### Required action
Give the whole listing below once more, exactly, without pictures.

### Task data
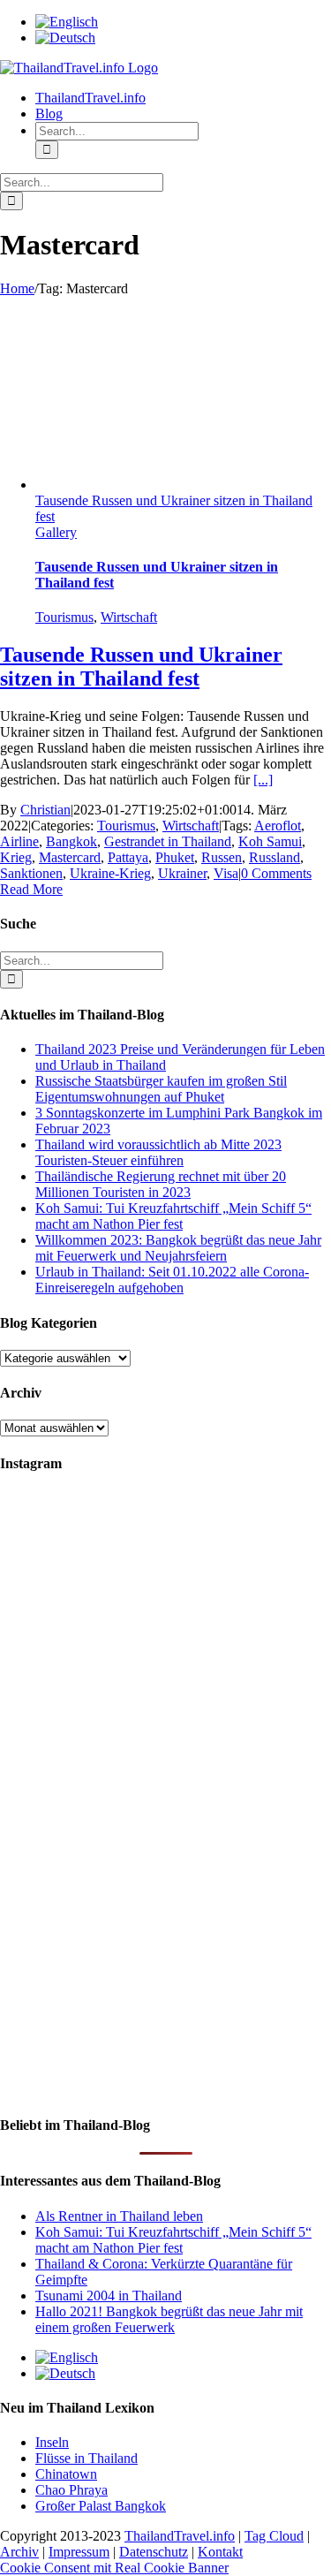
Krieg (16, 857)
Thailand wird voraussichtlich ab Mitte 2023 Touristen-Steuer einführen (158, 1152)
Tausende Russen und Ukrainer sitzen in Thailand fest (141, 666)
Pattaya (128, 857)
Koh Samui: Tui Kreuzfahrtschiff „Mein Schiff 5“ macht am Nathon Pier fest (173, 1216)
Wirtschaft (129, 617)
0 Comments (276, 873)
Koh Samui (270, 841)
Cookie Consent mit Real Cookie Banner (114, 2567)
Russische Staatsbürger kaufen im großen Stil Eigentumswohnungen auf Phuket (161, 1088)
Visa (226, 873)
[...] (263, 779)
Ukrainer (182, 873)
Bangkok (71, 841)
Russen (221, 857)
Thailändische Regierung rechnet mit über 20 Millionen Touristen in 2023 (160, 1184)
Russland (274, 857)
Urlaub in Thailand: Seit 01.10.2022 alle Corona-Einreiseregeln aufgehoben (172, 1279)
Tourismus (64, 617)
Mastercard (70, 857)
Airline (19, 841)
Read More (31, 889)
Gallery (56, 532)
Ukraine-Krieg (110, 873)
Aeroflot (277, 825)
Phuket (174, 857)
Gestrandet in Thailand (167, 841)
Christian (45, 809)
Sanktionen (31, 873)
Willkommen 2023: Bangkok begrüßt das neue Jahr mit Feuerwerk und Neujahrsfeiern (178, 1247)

### Response area
Krieg (16, 857)
Thailand wird voraussichtlich ab Mitte 2023 Touristen-Steuer einführen (158, 1152)
Tausende Russen und Ukrainer sitzen in Thailand fest (141, 666)
Pattaya (128, 857)
Koh Samui: Tui Kreuzfahrtschiff „Mein Schiff 5“ macht am Nathon Pier fest (173, 1216)
Wirtschaft (129, 617)
0 Comments (276, 873)
Koh Samui (270, 841)
Cookie Consent mit Real Cookie Banner (114, 2567)
Russische Staatsbürger kaufen im großen Stil Eigentumswohnungen auf Phuket (161, 1088)
Visa (226, 873)
[...] (263, 779)
Ukrainer (182, 873)
Bangkok (71, 841)
Russen (221, 857)
Thailändische Regierung rechnet mit über 20 Millionen Touristen in 2023 (160, 1184)
Russland (274, 857)
Urlaub in Thailand: Seit 01.10.2022 alle Corona-Einreiseregeln aufgehoben (172, 1279)
Tourismus (64, 617)
Mastercard (70, 857)
Airline (19, 841)
Read More (31, 889)
Gallery (56, 532)
Ukraine-Krieg (110, 873)
Aeroflot (277, 825)
Phuket (174, 857)
Gestrandet in Thailand (167, 841)
Christian (45, 809)
Sanktionen (31, 873)
Willkommen 2023: Bangkok begrüßt das neue Jahr mit Feuerwerk und Neujahrsfeiern (178, 1247)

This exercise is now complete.